Dear Companies Leaving Mississippi Over HB 1523: Stop.

by Catherine Arjet

opinions editor

Recently PayPal announced that the company has canceled its expansion in North Carolina due to a “Religious Freedom” bill that closely resembles Mississippi’s own HB 1523, which effectively allows anyone (including state employees acting as agents of the state) to discriminate against a person who acts against the employee’s religious or moral beliefs. PayPal is not alone in this. Many other companies and even some state and city governments have either pulled out of expansions in North Carolina and Mississippi, or restricted employee travel there on the company dime.

While I appreciate the sentiment of protesting this bill, I really wish they would stop. It’s doing more harm than good.

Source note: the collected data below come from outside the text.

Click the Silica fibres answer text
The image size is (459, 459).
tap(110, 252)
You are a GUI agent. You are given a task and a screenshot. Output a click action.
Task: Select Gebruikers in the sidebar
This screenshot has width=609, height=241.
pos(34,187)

What I believer these businesses and organizations are trying to do is boycott Mississippi and North Carolina to shame them into revoking the bill. What they are actually doing, though, is hurting Mississippi’s already horrible economy even more and hurting economically disadvantaged people, whom Governor Phil Bryant and the rest of the Mississippi legislature have already proved they could not care less about. To be clear, I’m not talking about artists and musicians cancelling trips here; I think that’s just fine. I’m talking about companies leaving Mississippi and taking jobs with them.

Take, for example, Nissan. The car company recently signed an open letter condemning the bill. If instead of doing that, they had moved the manufacturing plant out of the state (I know that would have taken a lot of time and money, but just in a hypothetical scenario), can you imagine how many people would have lost their jobs? Sure, the state of Mississippi would have lost tax dollars, but the effect on the individuals would have been life altering. This is not worth a protest that probably won’t work. The state government has proven time and time again that they are not willing to put people ahead of politics and fix our failing economy. They demonstrate this by not taking measures to fully fund the public schools so Mississippi can have an educated workforce to attract new business, and by not expanding Medicare so entrepreneurs can quit their jobs to start small businesses without losing health care. Maybe I’m just being overly cynical, but I think people leaving, or not coming to Mississippi in the first place is doing far more harm than good.